かつての伝説の〈勇者〉と同じ力を持ち、単身で〈魔王〉を屠りえる者。
王国が血眼になって探し求めるその〈勇者〉は、だがこの百年、一人たりとも見つかっていない。つまり再び〈魔王〉が現れた時に抗しえる戦力を、正確な意味で王国はまだ持っていないのだ。確かに、一種、二種、三種の〈勇者〉が総出でかかれば彼の者を打倒できるかもしれない。ただ確実に勝てるとも言い切れない。だから特種の〈勇者〉は、全てに優先して探す必要がある――
ミゲルはランタンの光量を上げた。
「馬車なら仮眠も取れるし明朝には現地に着ける。道中の宿泊費が節約できるだろう」
「お風呂がないです」
「途中の休憩で水浴びの時間くらい取ってもらうよ。川沿いも通るだろうし」
「温泉は?」
「仕事がすんだあとにね」
「ぶぅう」
むくれ顔の前に砂糖菓子を差し出す。一瞬で機嫌を直す彼女に「で?」と訊ねた。
「そっちは何か新しい話は聞けたのかい」
「ああ、はい、えーっとですね」
出発前、馬車の待合で手分けして情報を集めていたのだ。ディアは荷物からメモを取り出してページをめくった。
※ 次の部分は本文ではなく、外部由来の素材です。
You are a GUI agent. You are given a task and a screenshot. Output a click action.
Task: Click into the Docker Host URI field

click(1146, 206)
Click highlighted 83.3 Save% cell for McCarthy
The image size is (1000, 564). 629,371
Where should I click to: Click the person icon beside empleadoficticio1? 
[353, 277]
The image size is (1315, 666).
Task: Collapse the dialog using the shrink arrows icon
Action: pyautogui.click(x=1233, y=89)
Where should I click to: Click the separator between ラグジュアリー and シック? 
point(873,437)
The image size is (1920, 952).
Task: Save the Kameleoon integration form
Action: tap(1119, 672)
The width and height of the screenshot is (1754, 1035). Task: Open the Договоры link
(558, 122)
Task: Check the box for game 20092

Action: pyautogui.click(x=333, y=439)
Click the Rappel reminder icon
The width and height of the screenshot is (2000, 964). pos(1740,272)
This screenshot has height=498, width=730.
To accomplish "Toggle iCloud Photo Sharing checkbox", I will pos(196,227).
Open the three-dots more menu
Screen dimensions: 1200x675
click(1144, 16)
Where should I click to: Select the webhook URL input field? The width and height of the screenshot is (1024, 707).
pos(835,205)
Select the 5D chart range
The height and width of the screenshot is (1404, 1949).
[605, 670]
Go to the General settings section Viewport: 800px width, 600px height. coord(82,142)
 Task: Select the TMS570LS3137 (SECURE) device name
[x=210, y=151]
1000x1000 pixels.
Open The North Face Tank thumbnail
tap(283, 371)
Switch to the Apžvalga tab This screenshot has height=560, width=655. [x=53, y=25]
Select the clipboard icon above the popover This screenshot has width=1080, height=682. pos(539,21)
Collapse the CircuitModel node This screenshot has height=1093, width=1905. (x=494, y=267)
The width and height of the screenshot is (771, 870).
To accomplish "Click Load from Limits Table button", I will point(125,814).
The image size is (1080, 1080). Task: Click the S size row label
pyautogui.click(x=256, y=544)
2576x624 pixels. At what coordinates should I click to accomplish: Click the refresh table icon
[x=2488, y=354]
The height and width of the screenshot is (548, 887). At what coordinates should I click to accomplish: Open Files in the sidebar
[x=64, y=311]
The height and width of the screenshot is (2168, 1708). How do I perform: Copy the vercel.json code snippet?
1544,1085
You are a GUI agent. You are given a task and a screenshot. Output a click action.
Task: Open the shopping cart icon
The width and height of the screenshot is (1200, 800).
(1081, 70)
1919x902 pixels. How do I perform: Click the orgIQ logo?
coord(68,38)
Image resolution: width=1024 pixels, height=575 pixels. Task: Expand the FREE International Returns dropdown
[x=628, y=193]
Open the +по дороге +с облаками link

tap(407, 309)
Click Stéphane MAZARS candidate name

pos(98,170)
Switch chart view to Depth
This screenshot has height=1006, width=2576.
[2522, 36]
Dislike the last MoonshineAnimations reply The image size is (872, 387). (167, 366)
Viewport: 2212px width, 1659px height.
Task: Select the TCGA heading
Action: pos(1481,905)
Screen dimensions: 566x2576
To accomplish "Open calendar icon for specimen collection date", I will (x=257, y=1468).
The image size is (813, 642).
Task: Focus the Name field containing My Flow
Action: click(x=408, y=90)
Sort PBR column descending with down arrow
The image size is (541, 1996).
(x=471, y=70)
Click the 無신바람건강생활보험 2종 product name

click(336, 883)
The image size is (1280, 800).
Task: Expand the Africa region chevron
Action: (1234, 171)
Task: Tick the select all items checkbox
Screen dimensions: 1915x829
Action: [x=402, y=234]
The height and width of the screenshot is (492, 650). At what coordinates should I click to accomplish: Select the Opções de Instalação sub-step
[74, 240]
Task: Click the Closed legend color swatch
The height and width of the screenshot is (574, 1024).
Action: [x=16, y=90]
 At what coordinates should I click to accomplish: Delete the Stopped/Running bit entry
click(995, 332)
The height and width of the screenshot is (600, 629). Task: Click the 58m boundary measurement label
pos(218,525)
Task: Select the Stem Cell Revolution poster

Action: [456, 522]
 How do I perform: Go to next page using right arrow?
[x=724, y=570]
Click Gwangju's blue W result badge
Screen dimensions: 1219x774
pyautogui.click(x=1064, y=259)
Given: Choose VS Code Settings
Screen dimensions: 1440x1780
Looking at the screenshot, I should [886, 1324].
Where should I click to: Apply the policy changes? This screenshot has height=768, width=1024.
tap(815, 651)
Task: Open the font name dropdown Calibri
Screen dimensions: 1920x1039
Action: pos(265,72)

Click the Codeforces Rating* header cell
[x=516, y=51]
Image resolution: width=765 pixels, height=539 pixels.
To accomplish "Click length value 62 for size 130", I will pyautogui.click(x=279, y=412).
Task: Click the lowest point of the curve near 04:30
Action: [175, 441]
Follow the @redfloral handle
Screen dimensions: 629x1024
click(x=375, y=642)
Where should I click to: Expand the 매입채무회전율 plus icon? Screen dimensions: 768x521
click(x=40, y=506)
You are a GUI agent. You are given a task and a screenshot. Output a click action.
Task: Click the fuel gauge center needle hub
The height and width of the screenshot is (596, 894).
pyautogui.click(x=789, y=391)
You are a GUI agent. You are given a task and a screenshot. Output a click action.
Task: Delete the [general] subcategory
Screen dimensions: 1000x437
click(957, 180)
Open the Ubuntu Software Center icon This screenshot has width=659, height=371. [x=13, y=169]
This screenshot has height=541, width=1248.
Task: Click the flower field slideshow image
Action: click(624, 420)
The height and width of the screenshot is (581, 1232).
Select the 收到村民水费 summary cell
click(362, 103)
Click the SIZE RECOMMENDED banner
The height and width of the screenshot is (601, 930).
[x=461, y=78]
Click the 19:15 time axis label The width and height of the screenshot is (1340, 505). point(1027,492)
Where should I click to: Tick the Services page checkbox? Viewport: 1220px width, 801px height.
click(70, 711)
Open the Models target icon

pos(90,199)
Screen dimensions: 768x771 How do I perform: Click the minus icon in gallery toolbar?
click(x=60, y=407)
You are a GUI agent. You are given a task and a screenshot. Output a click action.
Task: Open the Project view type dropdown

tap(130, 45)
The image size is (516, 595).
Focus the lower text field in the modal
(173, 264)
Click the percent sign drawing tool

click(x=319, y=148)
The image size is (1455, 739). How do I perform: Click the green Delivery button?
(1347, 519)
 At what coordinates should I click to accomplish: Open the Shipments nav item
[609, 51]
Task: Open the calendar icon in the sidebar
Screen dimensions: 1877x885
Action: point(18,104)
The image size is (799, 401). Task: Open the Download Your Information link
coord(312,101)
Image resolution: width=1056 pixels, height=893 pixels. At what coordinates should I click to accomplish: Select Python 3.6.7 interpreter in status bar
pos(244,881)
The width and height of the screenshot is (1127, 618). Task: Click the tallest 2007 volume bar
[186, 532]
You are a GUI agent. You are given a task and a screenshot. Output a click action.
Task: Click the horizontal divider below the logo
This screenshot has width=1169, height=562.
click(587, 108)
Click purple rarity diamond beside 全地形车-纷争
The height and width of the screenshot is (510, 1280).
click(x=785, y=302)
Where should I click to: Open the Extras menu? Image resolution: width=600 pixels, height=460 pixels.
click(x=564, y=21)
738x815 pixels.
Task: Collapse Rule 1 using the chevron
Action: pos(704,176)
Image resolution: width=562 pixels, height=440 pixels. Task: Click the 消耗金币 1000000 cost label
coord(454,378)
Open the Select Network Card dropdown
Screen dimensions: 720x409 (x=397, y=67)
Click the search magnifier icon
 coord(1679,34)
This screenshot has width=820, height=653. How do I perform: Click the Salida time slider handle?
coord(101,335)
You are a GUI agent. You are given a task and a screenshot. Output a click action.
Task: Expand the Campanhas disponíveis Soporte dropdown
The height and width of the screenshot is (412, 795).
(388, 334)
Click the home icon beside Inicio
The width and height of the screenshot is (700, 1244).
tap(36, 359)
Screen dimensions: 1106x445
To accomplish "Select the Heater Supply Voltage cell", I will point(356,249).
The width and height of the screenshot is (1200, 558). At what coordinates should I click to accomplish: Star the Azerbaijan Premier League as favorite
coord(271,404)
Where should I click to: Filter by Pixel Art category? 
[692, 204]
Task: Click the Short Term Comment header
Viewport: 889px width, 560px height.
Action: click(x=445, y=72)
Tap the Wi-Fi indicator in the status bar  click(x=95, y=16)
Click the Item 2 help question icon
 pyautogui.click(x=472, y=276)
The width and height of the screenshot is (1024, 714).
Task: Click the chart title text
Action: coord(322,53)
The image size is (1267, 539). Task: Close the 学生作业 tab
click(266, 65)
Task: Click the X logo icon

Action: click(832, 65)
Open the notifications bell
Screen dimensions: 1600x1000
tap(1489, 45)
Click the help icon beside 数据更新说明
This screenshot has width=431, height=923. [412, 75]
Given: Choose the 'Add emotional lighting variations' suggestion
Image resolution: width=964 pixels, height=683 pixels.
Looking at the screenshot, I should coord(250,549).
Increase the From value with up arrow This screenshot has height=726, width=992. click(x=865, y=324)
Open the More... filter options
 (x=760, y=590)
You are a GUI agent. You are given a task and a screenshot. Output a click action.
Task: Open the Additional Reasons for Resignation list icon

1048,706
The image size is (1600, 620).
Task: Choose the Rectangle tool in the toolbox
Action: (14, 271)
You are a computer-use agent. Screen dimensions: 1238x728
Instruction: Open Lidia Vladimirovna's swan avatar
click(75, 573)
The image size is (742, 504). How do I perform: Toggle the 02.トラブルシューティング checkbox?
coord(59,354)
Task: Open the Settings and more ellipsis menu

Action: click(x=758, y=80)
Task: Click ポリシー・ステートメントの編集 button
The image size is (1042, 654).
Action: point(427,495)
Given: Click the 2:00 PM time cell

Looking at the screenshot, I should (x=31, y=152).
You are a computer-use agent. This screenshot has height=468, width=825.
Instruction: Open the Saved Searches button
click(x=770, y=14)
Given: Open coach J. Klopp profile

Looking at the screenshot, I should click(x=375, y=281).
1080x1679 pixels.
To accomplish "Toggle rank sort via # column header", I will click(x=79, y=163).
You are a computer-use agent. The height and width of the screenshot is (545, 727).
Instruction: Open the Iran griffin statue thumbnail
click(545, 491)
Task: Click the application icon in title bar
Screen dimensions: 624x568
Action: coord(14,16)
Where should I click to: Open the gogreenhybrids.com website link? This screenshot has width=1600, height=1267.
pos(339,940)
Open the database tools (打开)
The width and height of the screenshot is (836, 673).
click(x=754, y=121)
「〈聖勇者〉の名前はアリアドナさんっていうそうです。一月半前、フェリシダ近くの森で大怪我をして倒れているところを見つかって、意識を取り戻したあとに『神の声が聞こえる』と言い出したんだとか。もちろん最初はみんな疑っていましたけど、実際に病気を治したり、他の人に神の声を聞かせたりして、これは本物だって騒ぎになって。で、その声が言ったらしいんです。『彼の者はかつて〈魔王〉を滅ぼせし者なり』って」
「それで伝説の〈勇者〉の生まれ変わりだって?」
「まぁ本人もそれっぽいことを言っていたみたいです。神様から聞いたって触れこみで、伝説の〈勇者〉がどういう人物だったとか、どうやって世界を救っただとか」
「そのくらい物の本にいくらでも書いてありそうだけどな。歴史書とか研究書の類いとか」
「はぁ。でもアリアドナさんは文字が読めないらしいんです」
「ん?」
ディアはミゲルに合わせて首を傾げてきた。
「聖典の言葉とか巡礼の人の名前とか、そういうのも読めないみたいで、祭祀の時はお付きの人が代わりに読んであげているんだとか」
「ふぅん」
視線を宙にさまよわせる。
「農村の出身か何かなのかな」
「そのあたりがよく分からないんですよねー。怪我する前のことはあまり覚えてないみたいで」
「記憶喪失?」
「はい、思い出せるのは名前と、あとフェリシダ周辺の地名くらいって話で」
「ふぅむ」
いずれにせよ学のある人間が〈勇者〉を騙っているわけではないということか。大怪我の話といい、詐欺にしてはやり方が迂遠すぎる。何より彼女は〈勇者〉の申請をしていない。特種〈勇者〉という莫大な金を生む肩書きを欲していない。
(本物)
一瞬よぎった単語に唇を歪める。よそう、監査に予断は禁物だ。
「でも彼女が本当に〈勇者〉だったら問題だな。今までの調査の仕方を改めないといけなくなる」
「? なんでですか」
「今の学説だとね、〈勇者〉は生まれながらにして〈勇者〉、ただの人間はどれだけ鍛錬しようとただの人間ってことになっているからさ。だから一度チェックすればその人間がどちらかははっきりする。でも一般人が何かのきっかけで〈勇者〉に変わるとしたら? 極端な話、王国中の人間を毎年チェックしないといけなくなるだろう」
「手間が増えるわけですか」
「それだけじゃない。突然〈勇者〉になりえるってことは、突然『ただの人間』にも戻りえるってことだ。登録済みの〈勇者〉をもっと頻繁に調査しないといけなくなる。大騒ぎだよ。認定制度自体、一から作り直しになるかも」
「ほへえ」
予想外の話になったからか、ぽかんと口を開けられる。
ミゲルは口角をもたげると揶揄気味な表情になった。
「面倒になってきたかい? このまま僕と仕事をしていると、何倍もの面倒を背負いこむかもしれないよ」
「いえ?」
ディアはにっこりと笑った。
「ディアはミゲル様と一緒にいられるなら、なんでもいいですから」
「……」
嘆息して正面に向き直る。読みかけの資料を膝から取り上げた。
「寝れるうちに寝ておきなよ。現地に着いたら忙しくなる」
「はーい」
背もたれに寄りかかると、すぐに寝息を立て始める。あどけない横顔だ。頬を緩めて安心しきった様子になっている。
気づけば見つめてしまっていた。揺れるランタンの灯が睫毛に煌めく。ふっとなんとも言えない思いが湧き上がってきた。
(一緒にいられるなら、か)
どのみち離れることなどできないくせに。
シェードを調整してディアに光が当たらないようにする。山の稜線から西日が消えて、世界は闇に包まれた。